Task objective. Find the line containing "Open Découverte link about targeting contacts", then print it and each following line through the end of the records, exactly and with nothing added; leave out any pictures.

-- Material provided follows --

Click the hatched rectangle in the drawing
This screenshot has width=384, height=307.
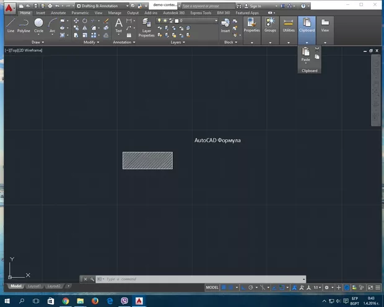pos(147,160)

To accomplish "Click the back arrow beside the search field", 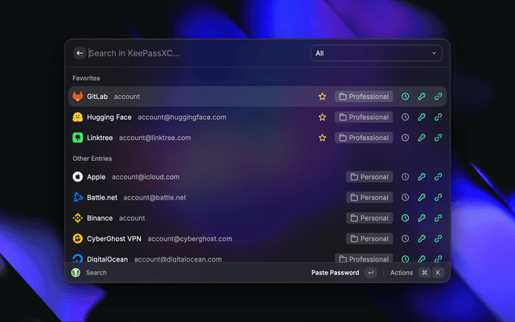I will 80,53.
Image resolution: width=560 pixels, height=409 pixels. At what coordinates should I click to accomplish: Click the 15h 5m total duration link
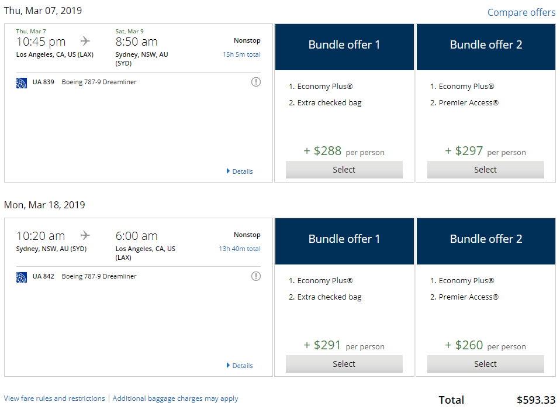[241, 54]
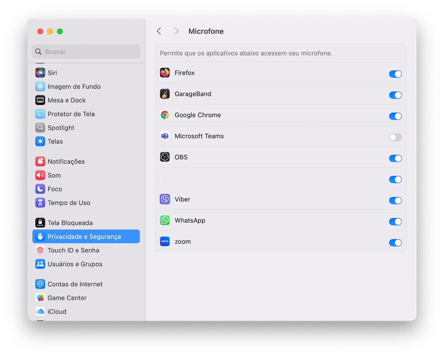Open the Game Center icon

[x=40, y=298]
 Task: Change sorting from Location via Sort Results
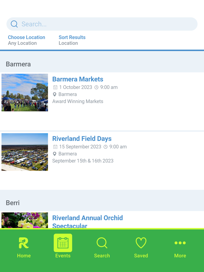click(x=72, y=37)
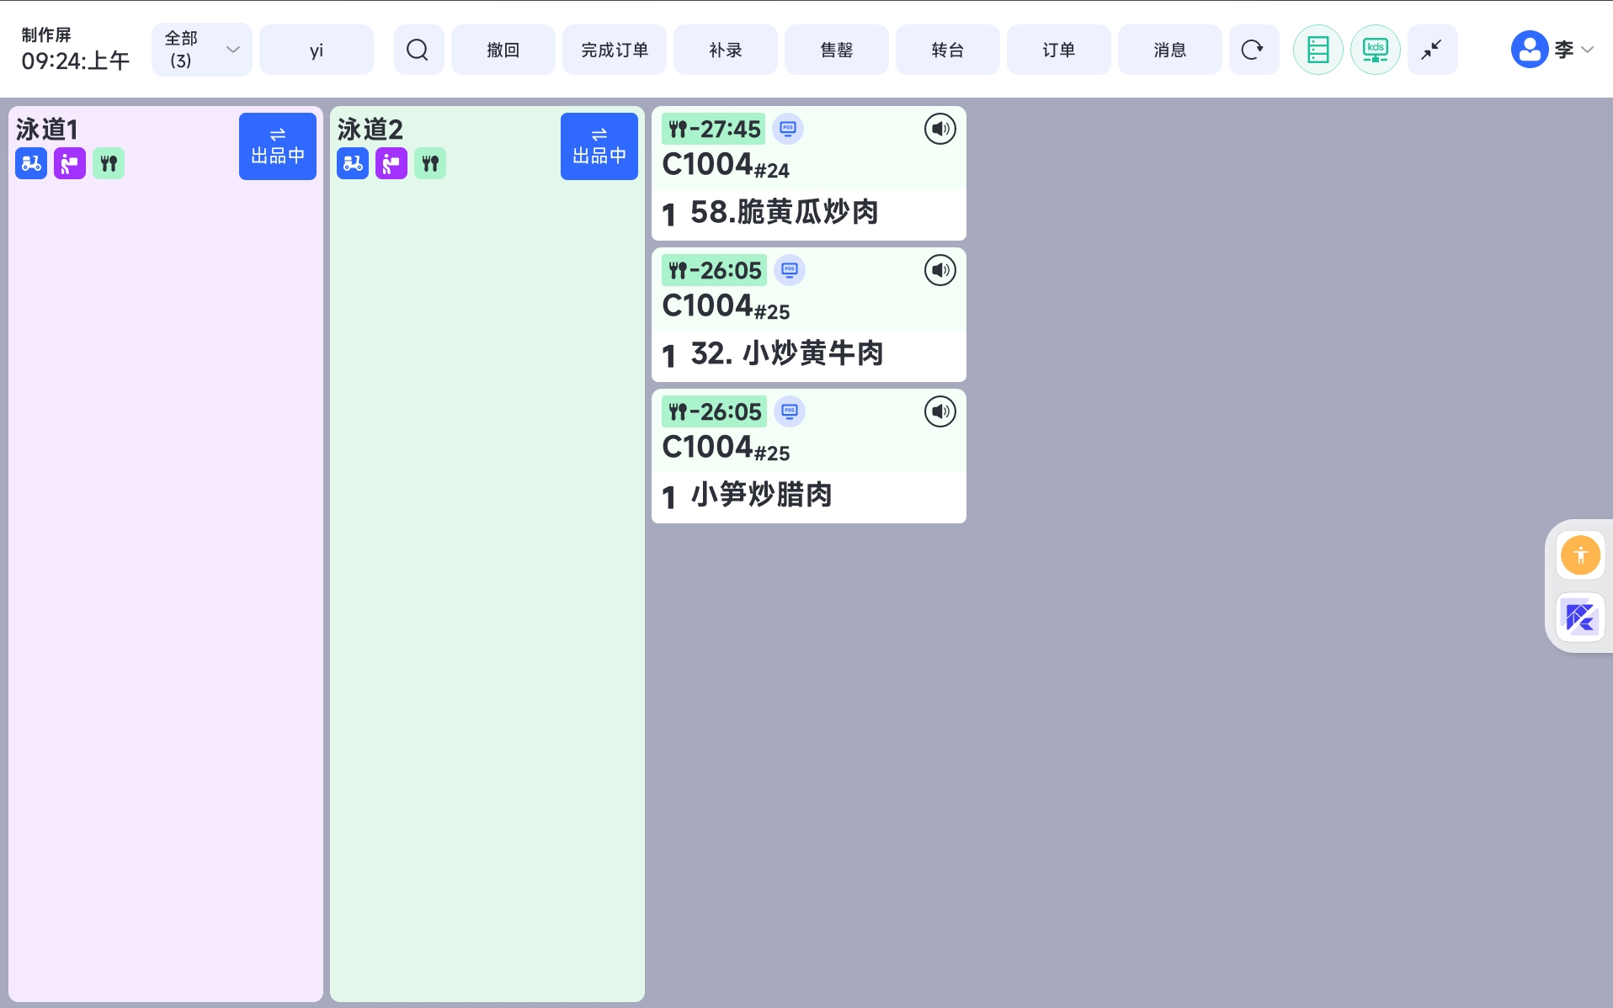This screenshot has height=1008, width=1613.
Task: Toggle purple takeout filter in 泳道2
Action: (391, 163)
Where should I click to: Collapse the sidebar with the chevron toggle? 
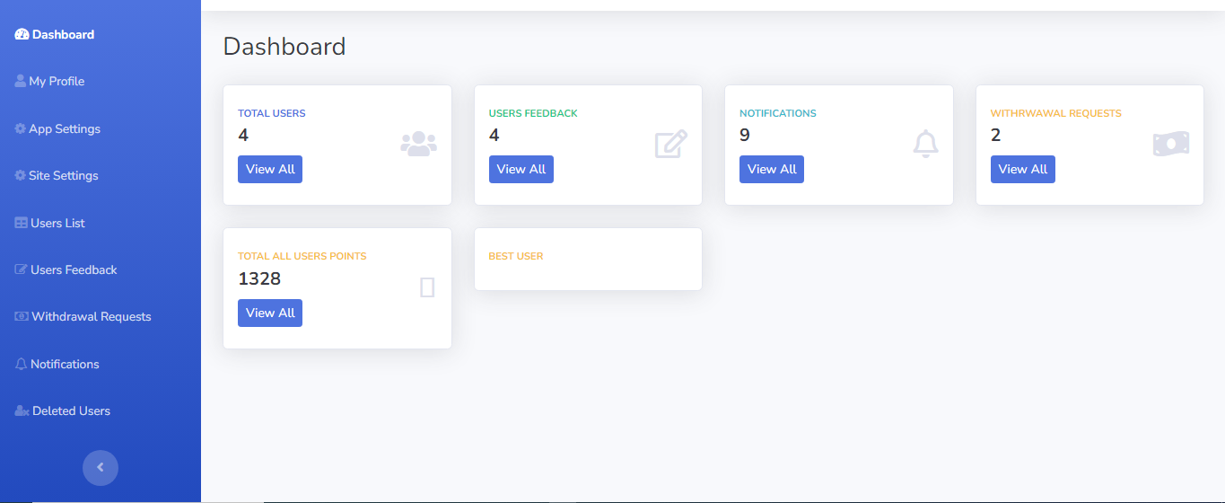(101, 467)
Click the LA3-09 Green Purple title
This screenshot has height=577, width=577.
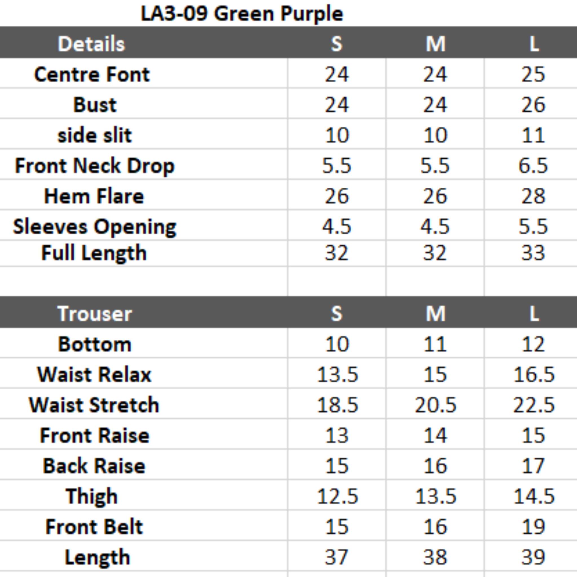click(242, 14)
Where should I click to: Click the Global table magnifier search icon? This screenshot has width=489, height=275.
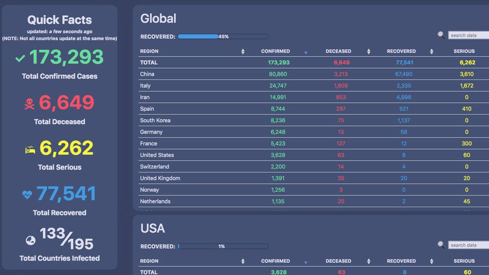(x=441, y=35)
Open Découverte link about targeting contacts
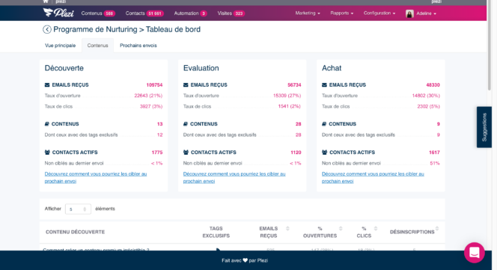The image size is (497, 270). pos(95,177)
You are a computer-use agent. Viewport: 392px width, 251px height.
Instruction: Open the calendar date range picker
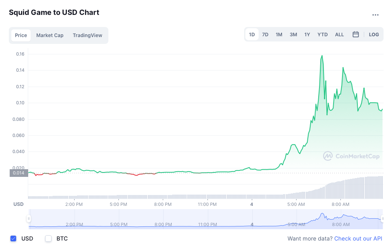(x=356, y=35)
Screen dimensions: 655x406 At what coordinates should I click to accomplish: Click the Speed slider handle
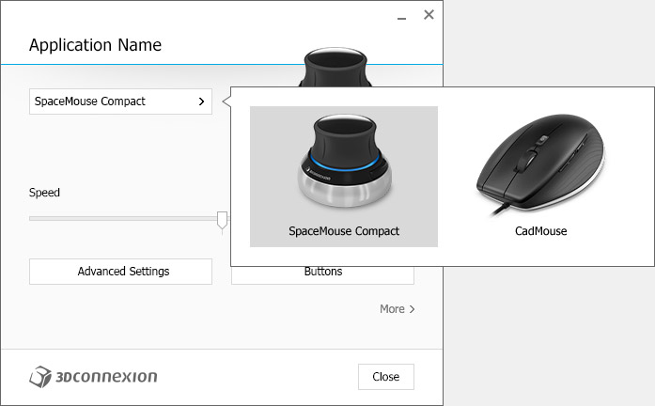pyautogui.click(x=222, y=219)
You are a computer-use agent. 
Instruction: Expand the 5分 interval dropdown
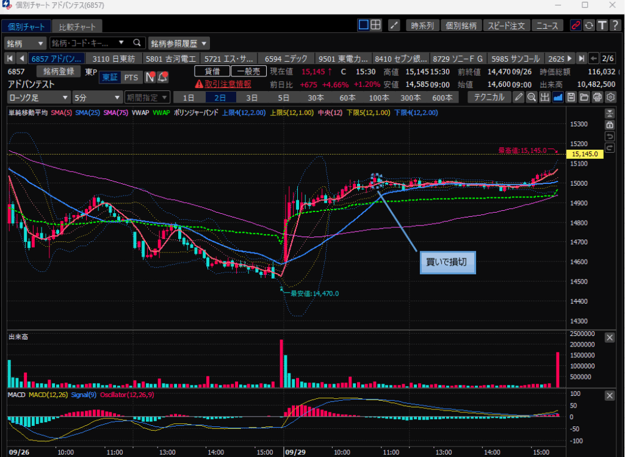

-- Material provided concluded --

Solution for this task.
Open Découverte link about targeting contacts
The image size is (497, 270). pos(95,177)
You are a computer-use agent. Viewport: 392px width, 251px height.
Instruction: Open the calendar date range picker
(x=356, y=35)
Screen dimensions: 655x406 At what coordinates should I click to accomplish: Click the Speed slider handle
pyautogui.click(x=222, y=219)
You are a computer-use agent. 
Instruction: Expand the 5分 interval dropdown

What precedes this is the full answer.